Alex Salmond’s Alba Party called for the abolition of the monarchy in Scotland after the Queen’s death.
General Secretary Chris McEleny said there was “no place” for King Charles III in an independent Scotland.
In a statement issued after Buckingham Palace announced the Queen’s death at Balmoral at the age of 96, Mr McEleny said keeping the King after a Yes vote would be “patently absurd”.
Alba Party members voted at their inaugural conference last year to abolish the monarch in an independent Scotland after the end of the Queen’s reign.
Party leader Alex Salmond last night issued a tribute to the Queen, revealing the monarch shared racing tips with him which contained no political slant.
Mr McEleny wrote: “The very idea of retaining the monarchy in an independent Scotland to allow Charles, the Duke of Rothesay, to be our constitutional Head of State would be the antithesis of actual independence for Scotland.
“It also poses a real challenge to the independence movement in years to come.
“Which pro-independence parliamentarian worth their salt would be willing to swear an oath of allegiance to Charles as King of Scots as opposed to an oath to the people of Scotland in our Parliament of Scots?

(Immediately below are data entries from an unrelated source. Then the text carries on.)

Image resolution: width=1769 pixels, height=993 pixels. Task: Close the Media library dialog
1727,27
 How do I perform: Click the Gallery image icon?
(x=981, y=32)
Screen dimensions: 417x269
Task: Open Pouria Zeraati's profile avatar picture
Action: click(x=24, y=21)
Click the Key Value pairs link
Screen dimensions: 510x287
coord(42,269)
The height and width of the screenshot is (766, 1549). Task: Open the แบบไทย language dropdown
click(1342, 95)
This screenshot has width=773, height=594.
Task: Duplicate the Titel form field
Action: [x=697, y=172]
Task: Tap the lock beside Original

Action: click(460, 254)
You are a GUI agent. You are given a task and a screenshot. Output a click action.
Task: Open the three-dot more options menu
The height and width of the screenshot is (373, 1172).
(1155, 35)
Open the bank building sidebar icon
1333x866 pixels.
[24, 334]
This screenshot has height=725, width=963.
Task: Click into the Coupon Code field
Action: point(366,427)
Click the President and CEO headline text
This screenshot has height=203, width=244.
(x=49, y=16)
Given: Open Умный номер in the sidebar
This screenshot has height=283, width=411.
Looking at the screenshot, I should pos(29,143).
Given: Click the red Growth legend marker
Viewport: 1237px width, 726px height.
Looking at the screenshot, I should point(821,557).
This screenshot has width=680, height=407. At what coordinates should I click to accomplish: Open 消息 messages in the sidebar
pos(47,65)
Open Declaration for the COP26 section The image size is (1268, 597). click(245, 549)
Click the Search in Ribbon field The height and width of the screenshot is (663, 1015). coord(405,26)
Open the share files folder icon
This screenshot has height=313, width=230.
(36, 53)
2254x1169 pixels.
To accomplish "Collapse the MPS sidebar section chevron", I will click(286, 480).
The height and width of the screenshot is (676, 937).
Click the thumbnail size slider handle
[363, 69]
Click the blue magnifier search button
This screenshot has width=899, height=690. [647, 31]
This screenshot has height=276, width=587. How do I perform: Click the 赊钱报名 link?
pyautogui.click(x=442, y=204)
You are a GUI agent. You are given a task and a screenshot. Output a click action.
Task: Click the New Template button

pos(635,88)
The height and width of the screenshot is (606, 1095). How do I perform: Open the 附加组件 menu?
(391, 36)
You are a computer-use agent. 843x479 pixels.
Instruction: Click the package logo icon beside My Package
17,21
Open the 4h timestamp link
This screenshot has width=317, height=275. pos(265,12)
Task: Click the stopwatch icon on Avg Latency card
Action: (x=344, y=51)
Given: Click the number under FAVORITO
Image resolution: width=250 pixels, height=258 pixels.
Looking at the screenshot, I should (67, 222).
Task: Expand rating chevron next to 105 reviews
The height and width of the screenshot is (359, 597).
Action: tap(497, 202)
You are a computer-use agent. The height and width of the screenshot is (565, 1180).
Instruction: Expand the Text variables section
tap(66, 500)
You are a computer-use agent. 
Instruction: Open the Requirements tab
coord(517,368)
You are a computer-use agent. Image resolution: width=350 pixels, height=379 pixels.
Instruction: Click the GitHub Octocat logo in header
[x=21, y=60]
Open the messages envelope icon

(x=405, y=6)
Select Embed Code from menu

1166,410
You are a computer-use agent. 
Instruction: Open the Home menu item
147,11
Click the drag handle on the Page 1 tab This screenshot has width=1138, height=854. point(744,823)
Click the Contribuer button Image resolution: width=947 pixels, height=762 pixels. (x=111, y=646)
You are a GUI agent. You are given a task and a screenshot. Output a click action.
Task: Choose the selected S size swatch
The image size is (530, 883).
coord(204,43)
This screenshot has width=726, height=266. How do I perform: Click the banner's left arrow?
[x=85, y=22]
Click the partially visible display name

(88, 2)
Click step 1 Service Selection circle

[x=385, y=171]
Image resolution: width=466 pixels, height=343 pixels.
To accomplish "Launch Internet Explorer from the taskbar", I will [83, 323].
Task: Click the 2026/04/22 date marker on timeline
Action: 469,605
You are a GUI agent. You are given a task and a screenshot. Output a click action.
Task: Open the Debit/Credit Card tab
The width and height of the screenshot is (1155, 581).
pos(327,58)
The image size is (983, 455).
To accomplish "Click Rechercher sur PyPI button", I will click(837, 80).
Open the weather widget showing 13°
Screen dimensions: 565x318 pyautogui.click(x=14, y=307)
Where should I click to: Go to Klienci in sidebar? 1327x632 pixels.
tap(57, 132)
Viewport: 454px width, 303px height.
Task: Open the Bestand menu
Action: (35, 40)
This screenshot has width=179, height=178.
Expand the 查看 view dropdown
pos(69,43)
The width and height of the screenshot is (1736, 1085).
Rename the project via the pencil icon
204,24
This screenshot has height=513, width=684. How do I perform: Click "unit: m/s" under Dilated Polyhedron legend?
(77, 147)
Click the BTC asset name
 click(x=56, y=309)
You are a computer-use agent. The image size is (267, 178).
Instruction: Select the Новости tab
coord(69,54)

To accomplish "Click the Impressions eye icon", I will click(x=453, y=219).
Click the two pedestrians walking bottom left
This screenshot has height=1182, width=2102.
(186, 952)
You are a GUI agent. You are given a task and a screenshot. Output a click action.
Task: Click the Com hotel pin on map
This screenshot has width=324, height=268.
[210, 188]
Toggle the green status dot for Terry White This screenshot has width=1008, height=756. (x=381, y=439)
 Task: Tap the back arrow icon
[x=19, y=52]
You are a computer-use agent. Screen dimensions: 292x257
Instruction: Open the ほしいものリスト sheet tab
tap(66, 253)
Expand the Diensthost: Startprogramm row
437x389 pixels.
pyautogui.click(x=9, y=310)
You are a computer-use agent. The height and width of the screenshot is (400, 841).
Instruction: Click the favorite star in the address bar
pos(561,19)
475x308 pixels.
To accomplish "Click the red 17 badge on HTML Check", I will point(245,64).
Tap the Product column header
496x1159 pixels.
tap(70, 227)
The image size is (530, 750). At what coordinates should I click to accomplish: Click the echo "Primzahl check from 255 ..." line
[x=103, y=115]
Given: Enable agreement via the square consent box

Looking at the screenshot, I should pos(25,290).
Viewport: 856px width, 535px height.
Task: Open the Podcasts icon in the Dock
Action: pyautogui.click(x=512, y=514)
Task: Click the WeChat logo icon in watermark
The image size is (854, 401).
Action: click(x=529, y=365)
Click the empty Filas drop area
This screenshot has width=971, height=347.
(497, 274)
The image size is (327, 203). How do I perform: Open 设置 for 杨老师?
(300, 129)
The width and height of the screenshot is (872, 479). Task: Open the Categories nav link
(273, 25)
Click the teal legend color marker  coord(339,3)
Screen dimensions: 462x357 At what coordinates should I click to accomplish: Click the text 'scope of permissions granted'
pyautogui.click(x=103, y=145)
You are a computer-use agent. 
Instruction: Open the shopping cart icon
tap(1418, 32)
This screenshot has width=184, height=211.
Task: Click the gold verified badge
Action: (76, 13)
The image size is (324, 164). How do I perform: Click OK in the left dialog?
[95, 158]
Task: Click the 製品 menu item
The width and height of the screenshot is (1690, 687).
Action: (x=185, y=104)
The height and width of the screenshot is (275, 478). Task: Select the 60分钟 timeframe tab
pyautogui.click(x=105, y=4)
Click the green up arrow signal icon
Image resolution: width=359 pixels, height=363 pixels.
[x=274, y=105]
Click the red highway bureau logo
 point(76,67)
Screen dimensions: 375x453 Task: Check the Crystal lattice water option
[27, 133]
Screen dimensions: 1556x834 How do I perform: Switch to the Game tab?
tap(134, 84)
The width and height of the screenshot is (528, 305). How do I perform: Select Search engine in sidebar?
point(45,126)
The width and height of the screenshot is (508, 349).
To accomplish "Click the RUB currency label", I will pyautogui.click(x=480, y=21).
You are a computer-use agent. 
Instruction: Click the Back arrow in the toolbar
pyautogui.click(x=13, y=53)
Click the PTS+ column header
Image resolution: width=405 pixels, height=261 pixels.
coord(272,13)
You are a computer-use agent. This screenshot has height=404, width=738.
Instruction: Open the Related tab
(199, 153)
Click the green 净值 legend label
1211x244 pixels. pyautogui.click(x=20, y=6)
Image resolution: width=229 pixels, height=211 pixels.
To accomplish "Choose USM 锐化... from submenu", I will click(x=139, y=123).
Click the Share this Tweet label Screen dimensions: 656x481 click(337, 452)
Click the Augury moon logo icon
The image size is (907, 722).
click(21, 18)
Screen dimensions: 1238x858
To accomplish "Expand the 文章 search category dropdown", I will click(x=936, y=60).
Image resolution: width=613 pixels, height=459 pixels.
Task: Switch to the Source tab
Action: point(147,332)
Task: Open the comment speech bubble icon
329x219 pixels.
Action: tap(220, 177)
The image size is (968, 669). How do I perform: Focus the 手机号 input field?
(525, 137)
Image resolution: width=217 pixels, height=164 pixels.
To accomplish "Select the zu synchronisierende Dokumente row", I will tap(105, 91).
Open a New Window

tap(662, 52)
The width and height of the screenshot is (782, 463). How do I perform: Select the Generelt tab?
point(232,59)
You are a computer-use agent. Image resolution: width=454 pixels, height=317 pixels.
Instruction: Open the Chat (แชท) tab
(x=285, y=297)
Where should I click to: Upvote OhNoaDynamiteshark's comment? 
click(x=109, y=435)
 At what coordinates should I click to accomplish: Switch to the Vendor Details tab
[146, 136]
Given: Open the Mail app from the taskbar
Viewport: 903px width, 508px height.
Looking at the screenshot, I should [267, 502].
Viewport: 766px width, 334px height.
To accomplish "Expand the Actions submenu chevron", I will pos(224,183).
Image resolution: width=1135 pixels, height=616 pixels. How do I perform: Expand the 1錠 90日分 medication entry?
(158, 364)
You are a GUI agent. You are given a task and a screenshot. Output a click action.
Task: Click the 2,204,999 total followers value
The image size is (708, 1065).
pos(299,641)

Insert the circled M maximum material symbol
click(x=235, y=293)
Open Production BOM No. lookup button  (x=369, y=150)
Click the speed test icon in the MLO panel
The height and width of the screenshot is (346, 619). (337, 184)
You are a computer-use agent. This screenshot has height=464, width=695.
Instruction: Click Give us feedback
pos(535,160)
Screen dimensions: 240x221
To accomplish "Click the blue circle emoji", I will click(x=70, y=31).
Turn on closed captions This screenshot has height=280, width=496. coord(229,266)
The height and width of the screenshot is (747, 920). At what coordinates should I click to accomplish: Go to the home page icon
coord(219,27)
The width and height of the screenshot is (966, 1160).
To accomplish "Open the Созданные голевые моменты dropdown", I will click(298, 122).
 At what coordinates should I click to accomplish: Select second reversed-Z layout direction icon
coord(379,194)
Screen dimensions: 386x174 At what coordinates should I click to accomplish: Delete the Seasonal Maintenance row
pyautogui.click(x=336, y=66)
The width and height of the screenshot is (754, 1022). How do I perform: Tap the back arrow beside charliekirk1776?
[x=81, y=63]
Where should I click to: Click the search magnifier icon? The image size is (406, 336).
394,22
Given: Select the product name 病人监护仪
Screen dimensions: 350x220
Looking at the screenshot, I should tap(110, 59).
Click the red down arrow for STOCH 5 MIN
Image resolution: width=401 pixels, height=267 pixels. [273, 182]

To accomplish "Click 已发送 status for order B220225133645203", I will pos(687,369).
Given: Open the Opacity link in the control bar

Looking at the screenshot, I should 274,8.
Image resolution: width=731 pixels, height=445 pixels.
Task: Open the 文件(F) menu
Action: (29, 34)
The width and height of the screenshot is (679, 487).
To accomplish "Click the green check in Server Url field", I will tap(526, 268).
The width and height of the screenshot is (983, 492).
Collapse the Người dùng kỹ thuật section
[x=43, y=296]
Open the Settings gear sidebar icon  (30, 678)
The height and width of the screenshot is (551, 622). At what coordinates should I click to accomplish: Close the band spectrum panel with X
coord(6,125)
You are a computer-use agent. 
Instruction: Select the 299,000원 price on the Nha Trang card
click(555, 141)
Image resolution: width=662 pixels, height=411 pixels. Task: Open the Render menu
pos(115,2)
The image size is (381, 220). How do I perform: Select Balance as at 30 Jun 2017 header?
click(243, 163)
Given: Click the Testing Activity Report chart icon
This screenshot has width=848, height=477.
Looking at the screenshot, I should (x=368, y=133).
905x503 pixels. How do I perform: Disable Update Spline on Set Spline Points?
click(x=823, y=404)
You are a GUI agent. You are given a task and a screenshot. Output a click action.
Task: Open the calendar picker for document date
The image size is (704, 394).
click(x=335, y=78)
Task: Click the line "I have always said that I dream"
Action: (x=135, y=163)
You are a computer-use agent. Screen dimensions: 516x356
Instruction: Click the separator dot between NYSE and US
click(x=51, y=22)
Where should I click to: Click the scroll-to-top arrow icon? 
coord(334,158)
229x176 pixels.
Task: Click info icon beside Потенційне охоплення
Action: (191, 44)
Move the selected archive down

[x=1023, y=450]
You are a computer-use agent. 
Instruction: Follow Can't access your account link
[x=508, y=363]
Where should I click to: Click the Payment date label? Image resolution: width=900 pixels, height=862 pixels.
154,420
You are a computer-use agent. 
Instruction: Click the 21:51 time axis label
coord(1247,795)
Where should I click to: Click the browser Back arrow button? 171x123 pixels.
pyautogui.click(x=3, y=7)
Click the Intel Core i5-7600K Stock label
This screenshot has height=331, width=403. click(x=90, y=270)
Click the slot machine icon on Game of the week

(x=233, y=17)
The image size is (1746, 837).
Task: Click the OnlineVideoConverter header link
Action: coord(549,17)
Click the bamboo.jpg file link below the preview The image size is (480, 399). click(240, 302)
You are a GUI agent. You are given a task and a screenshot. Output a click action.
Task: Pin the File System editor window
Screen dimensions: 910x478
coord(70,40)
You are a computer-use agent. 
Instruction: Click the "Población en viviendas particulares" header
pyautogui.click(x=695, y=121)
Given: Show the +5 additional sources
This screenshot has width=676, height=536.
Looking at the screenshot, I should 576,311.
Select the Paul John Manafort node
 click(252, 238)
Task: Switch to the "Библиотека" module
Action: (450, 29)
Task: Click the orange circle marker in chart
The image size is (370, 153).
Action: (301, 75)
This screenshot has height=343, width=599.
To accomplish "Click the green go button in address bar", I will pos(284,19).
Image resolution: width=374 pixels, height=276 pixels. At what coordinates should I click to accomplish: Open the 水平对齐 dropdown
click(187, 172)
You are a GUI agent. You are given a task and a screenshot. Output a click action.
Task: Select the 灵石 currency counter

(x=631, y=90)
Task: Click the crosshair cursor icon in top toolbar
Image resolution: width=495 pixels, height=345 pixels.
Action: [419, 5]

“If the people of the rest of the UK wish to have King Charles as their head of state then good luck to them, but there should be zero countenance of that absurdity in an independent Scotland.”
Offering condolences to her family, Mr McEleny added: “I’m sad the Queen has passed.
“I thought she was a lovely lady when I met her in 2012 in Greenock. I shall pray for her.”
Mr McEleny’s statement was issued from his Alba Party email account, and reproduced on his personal blog alongside an Alba graphic of a cross-out crown.
His statement echoes a previous post on Alba’s website which makes the same points.
The Scottish Government’s White Paper on independence ahead of the 2014 referendum said the monarchy would continue after a Yes vote, but repeatedly linked this to the Queen being the head of state.
It left open the possibility of a republic with an elected head of state.
It said: “As is the case in the UK, if a party in favour of changing this position was to gain enough support to form a government, it would be open to it to propose a change.”
The pro-independence All Under One Banner group has postponed a march due to take place in Falkirk tomorrow because of the royal death.